**DATA EXCERPTS:**
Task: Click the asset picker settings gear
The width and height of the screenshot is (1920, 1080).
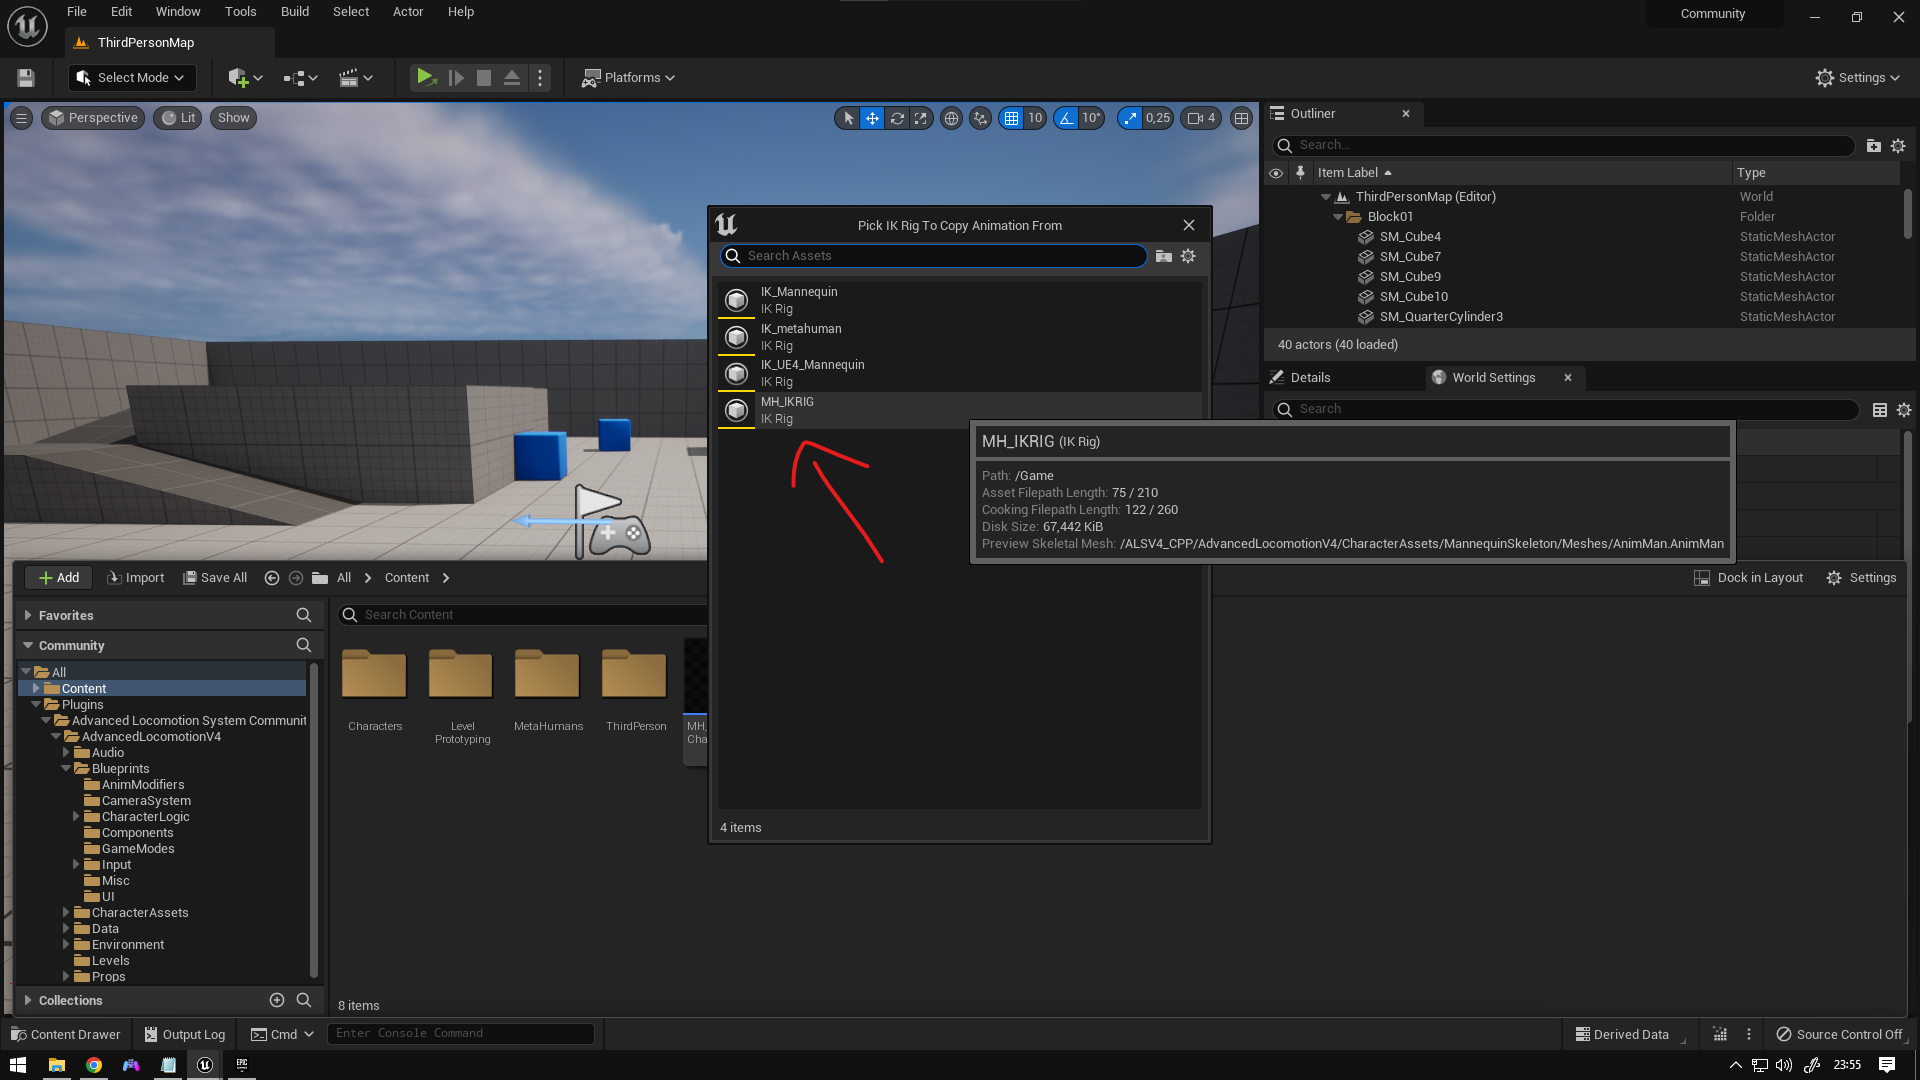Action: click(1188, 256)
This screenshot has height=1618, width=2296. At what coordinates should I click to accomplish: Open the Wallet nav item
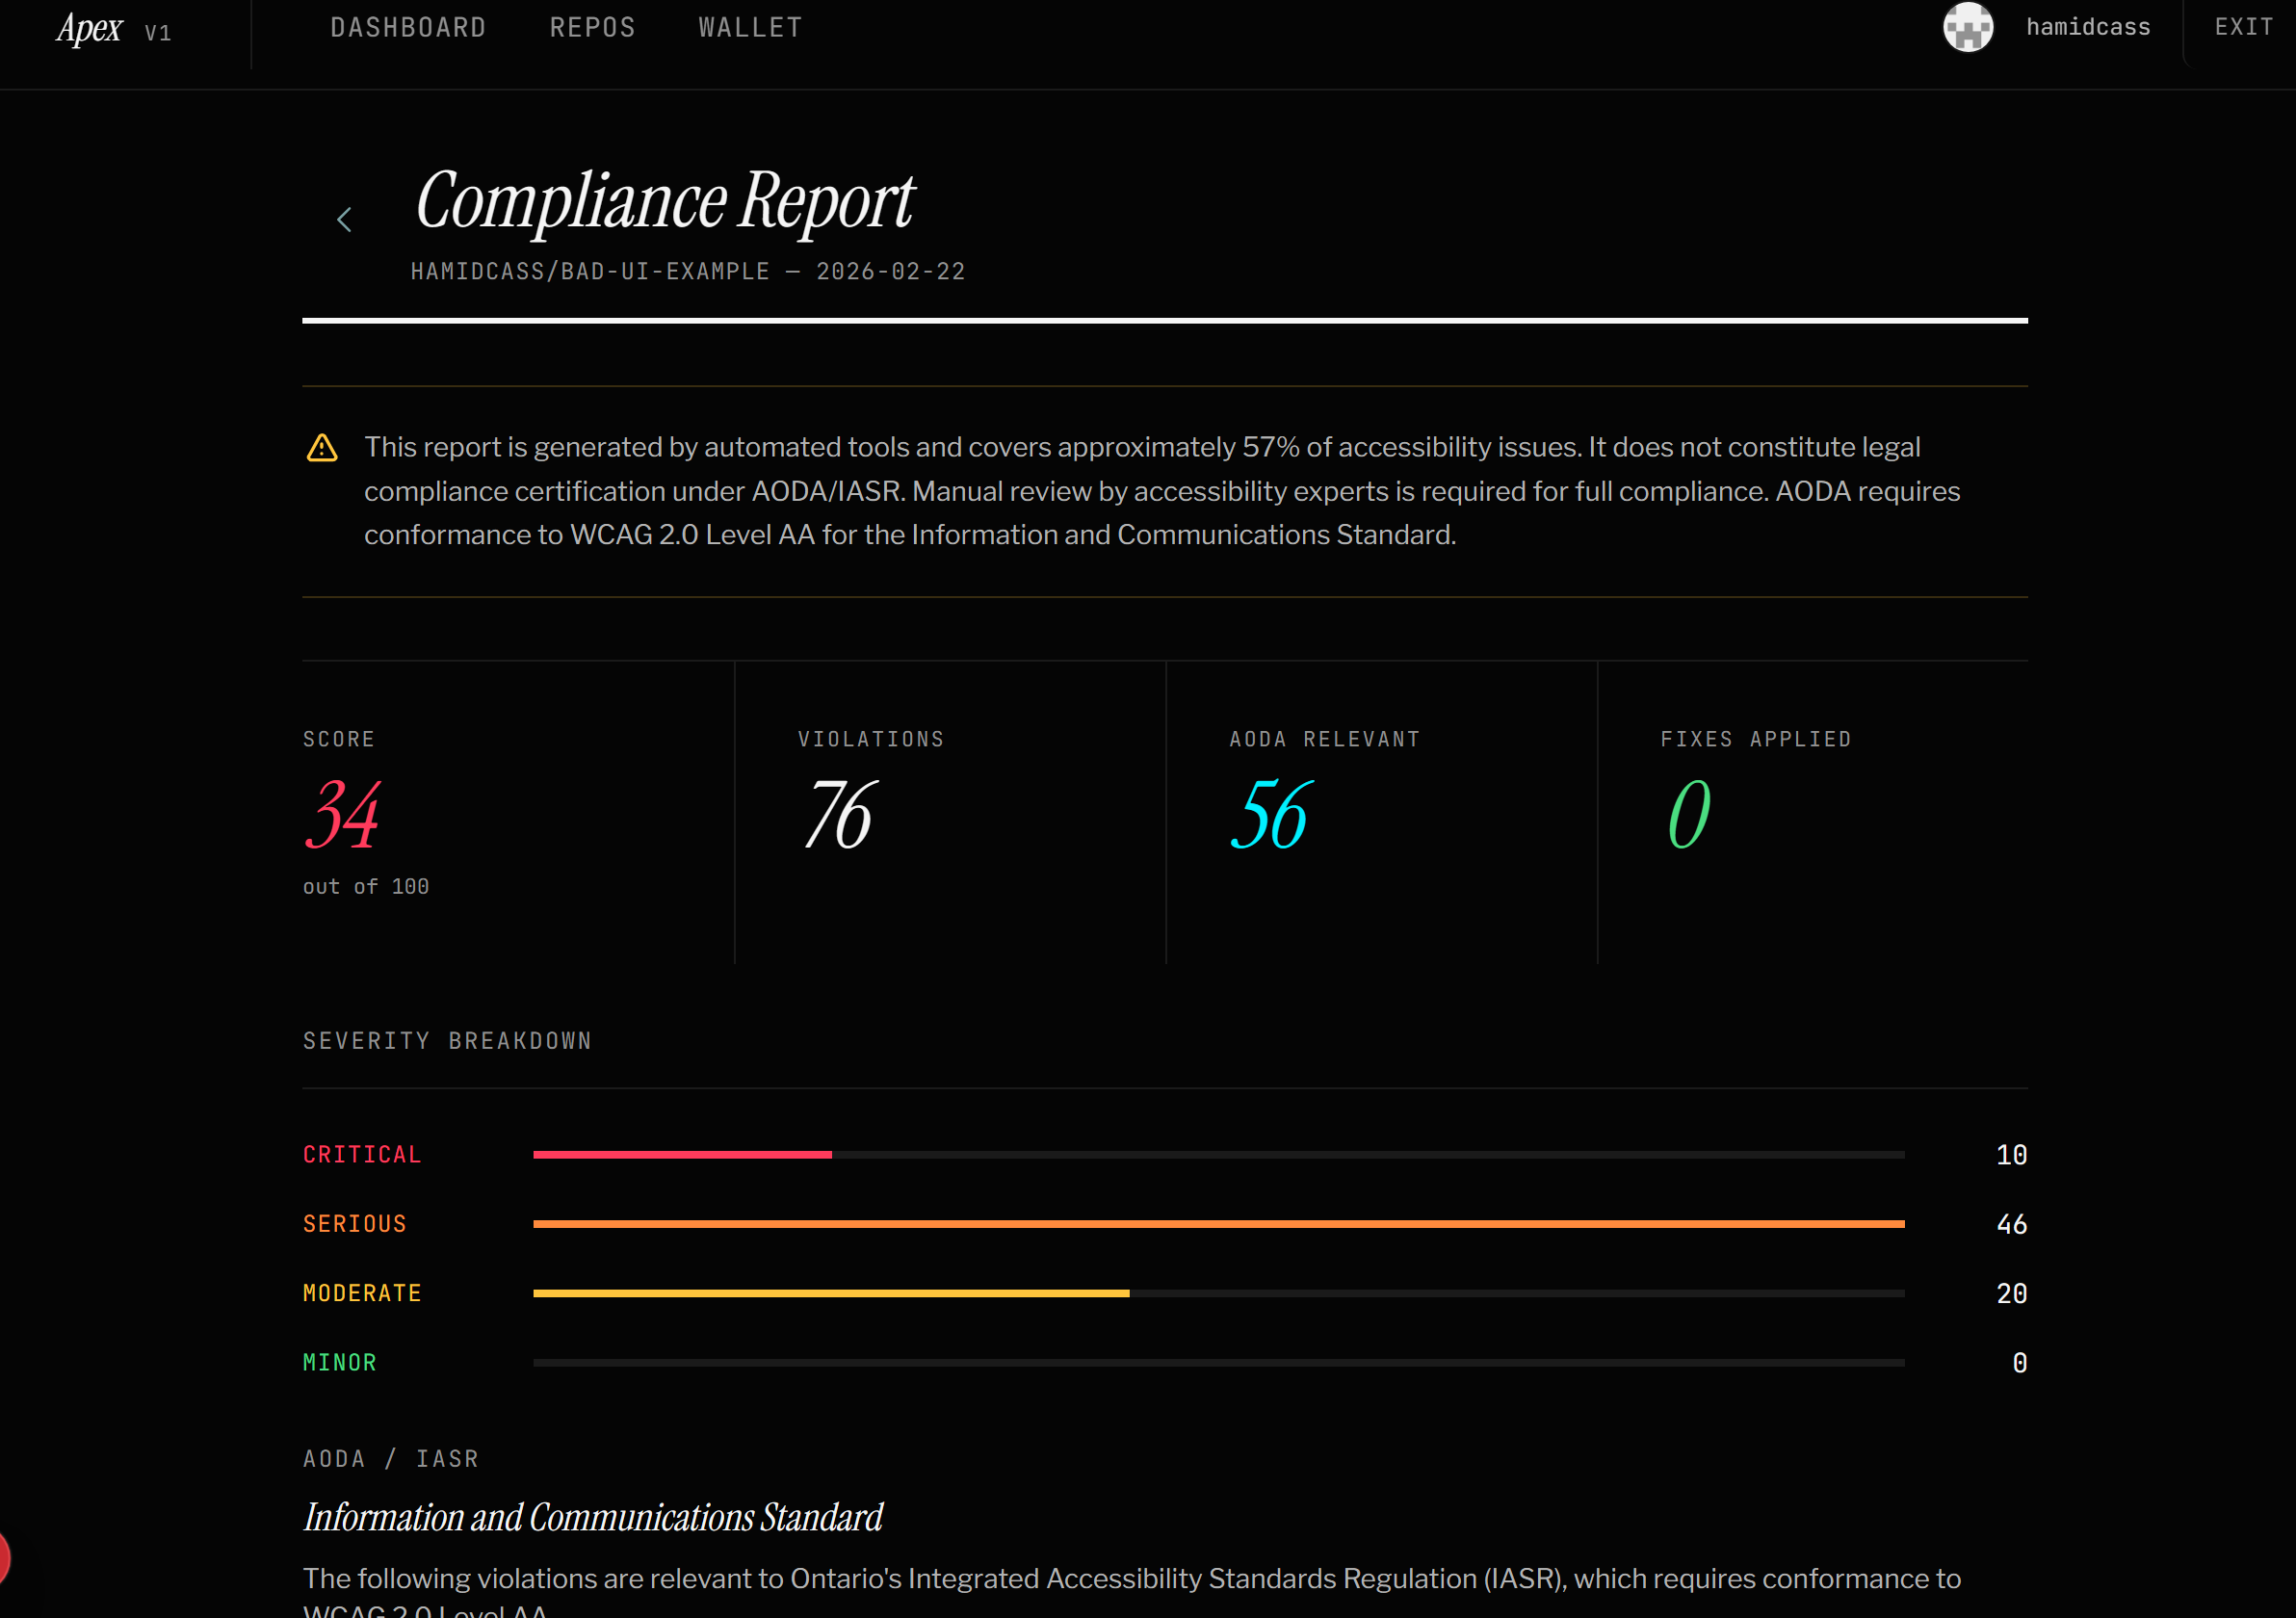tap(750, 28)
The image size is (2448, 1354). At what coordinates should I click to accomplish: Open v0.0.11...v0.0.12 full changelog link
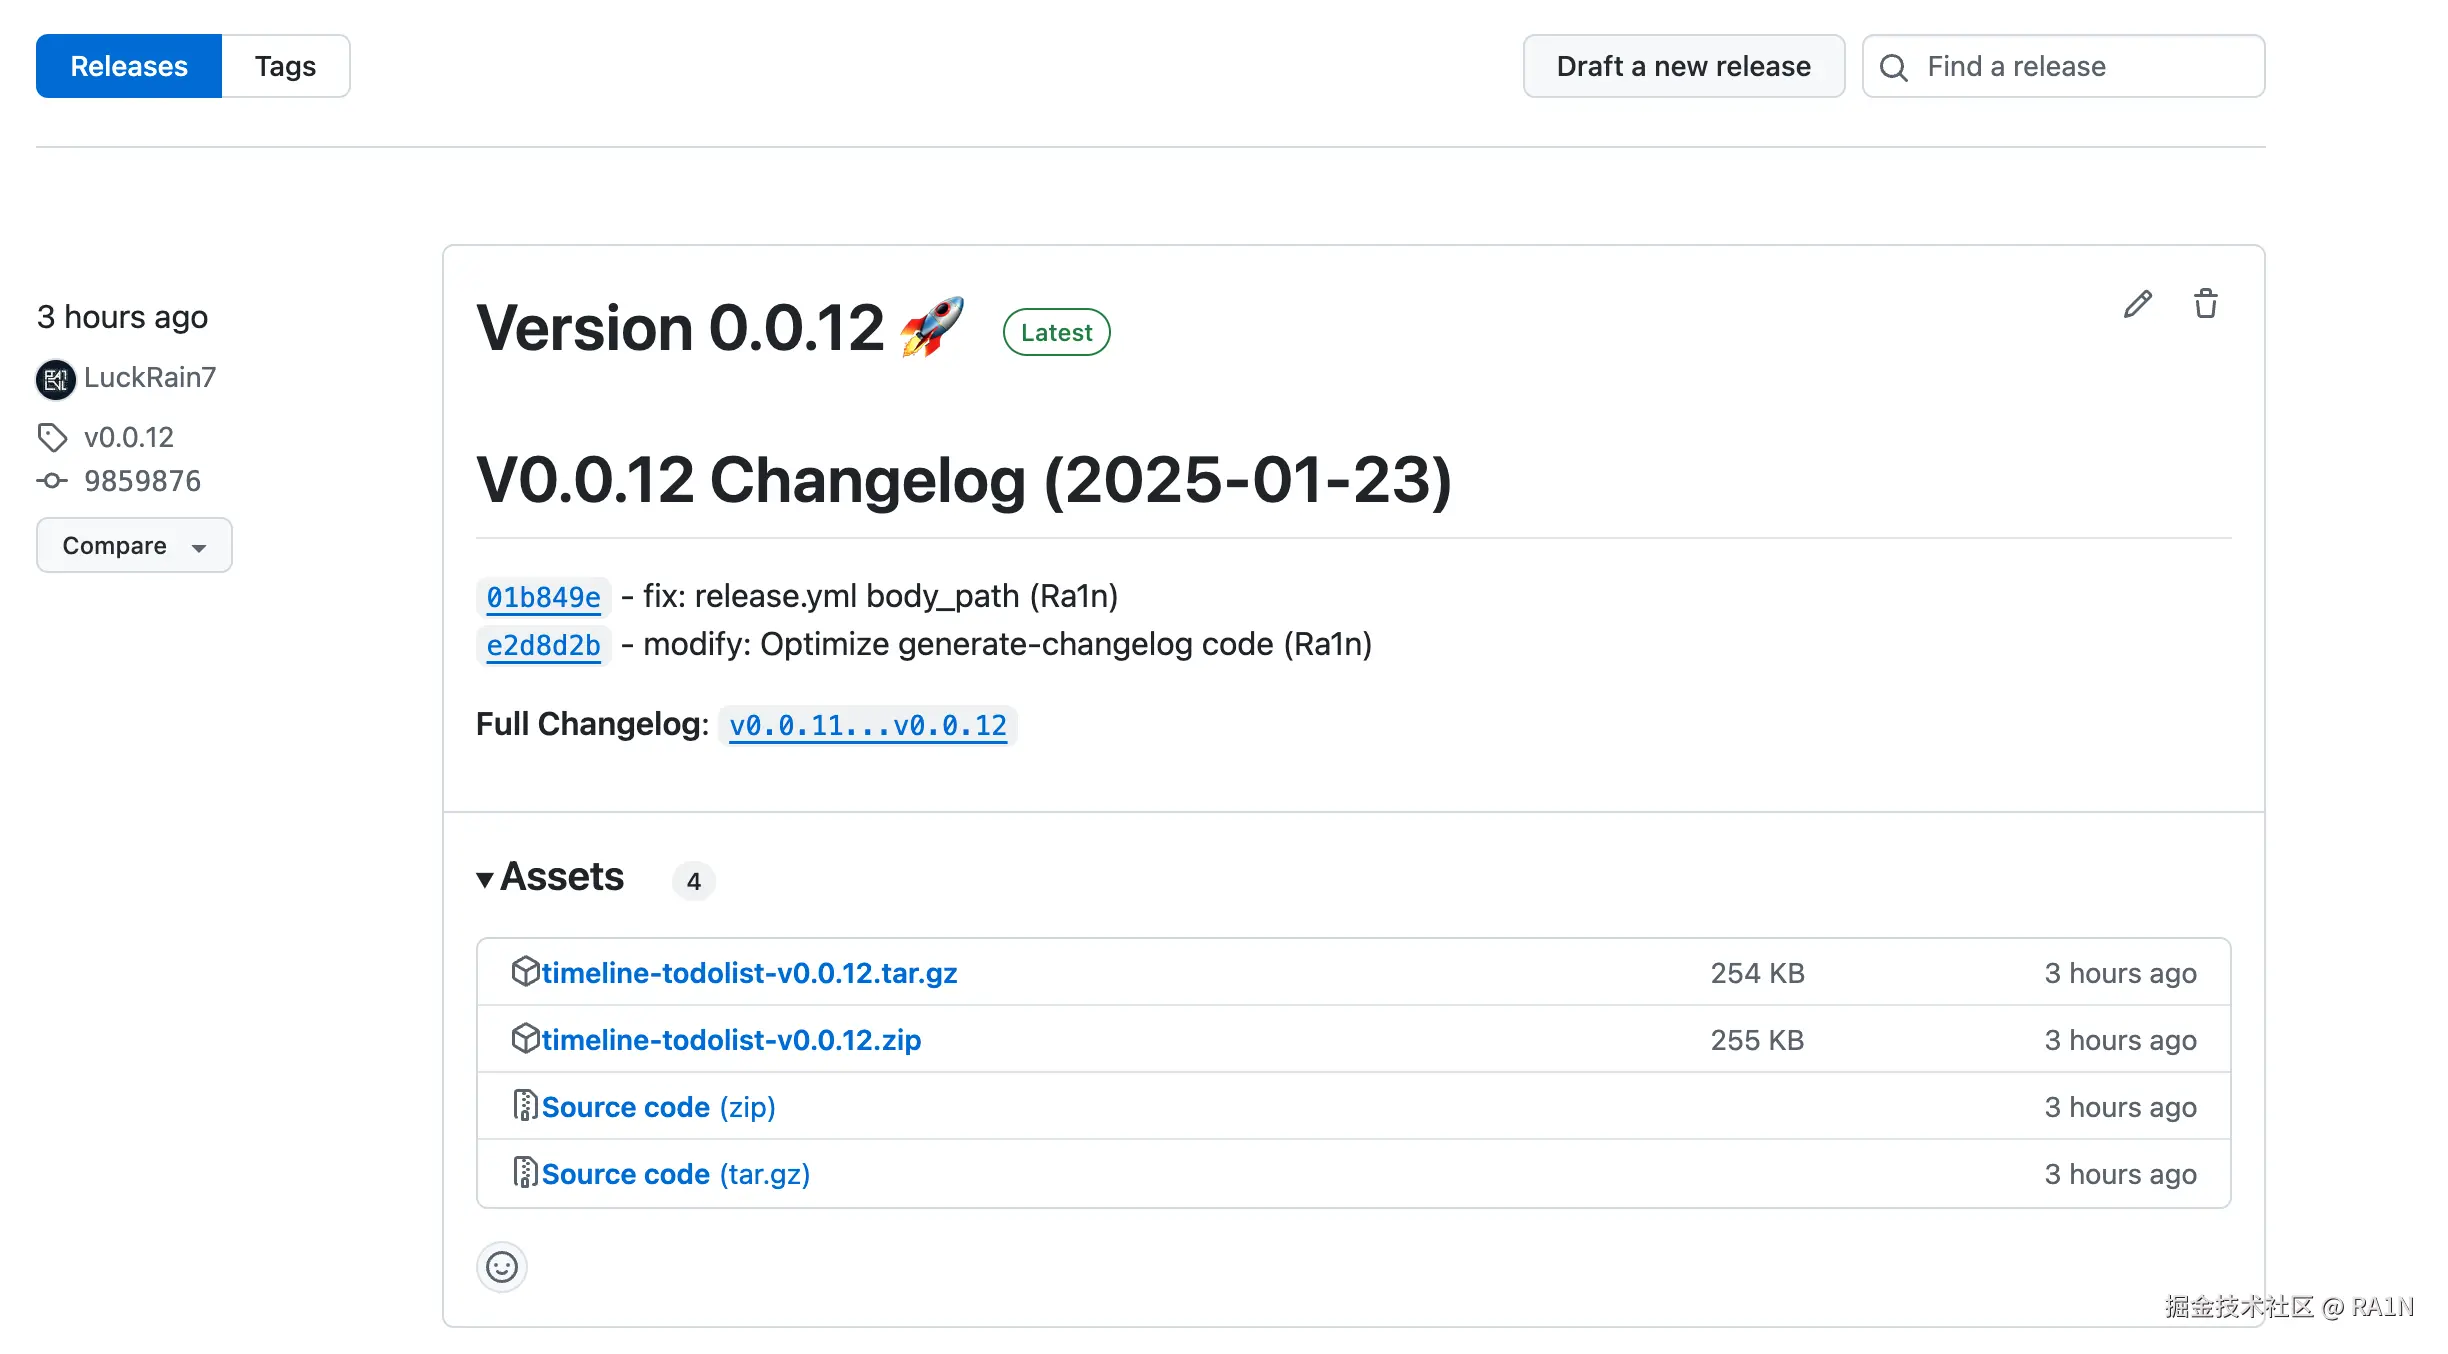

**WHAT TO DO:** When you transcribe the entries, reproduce each line exactly and skip any picture.

**SOLUTION TO THE EXERCISE:**
Task: Click the asset picker settings gear
The width and height of the screenshot is (1920, 1080).
Action: click(1188, 256)
This screenshot has height=1618, width=2296. At what coordinates should I click to accomplish: Open the Wallet nav item
tap(750, 28)
The image size is (2448, 1354). At what coordinates should I click to accomplish: Open v0.0.11...v0.0.12 full changelog link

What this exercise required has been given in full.